- [TASK GOAL]: Echo each line of the records below word for word, leaving out the pictures.
[START OF DATA LINES]
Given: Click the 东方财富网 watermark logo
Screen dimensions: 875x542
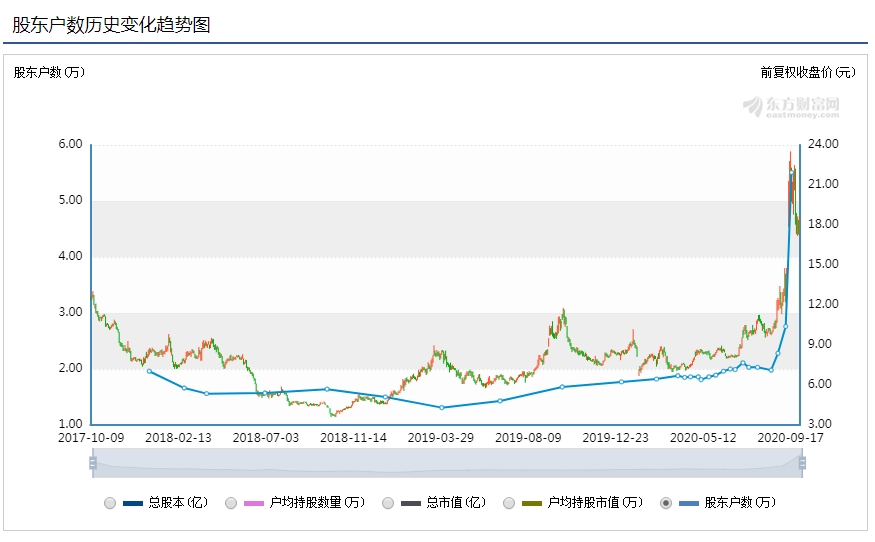Looking at the screenshot, I should (x=791, y=107).
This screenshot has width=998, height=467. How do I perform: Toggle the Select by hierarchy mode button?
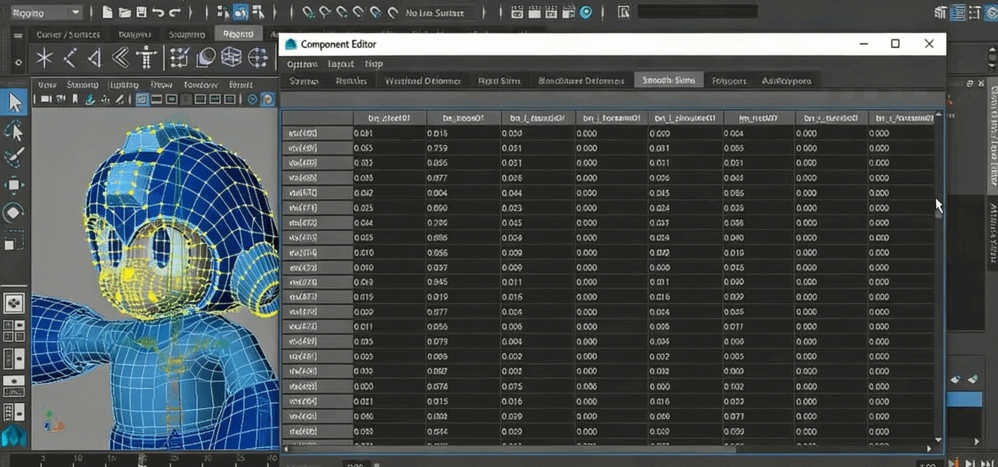coord(222,13)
[END OF DATA LINES]
- [RESPONSE TO THIS TASK]:
Given: Click the 东方财富网 watermark logo
Screen dimensions: 875x542
Looking at the screenshot, I should (x=791, y=107).
This screenshot has width=998, height=467. How do I perform: Toggle the Select by hierarchy mode button?
coord(222,13)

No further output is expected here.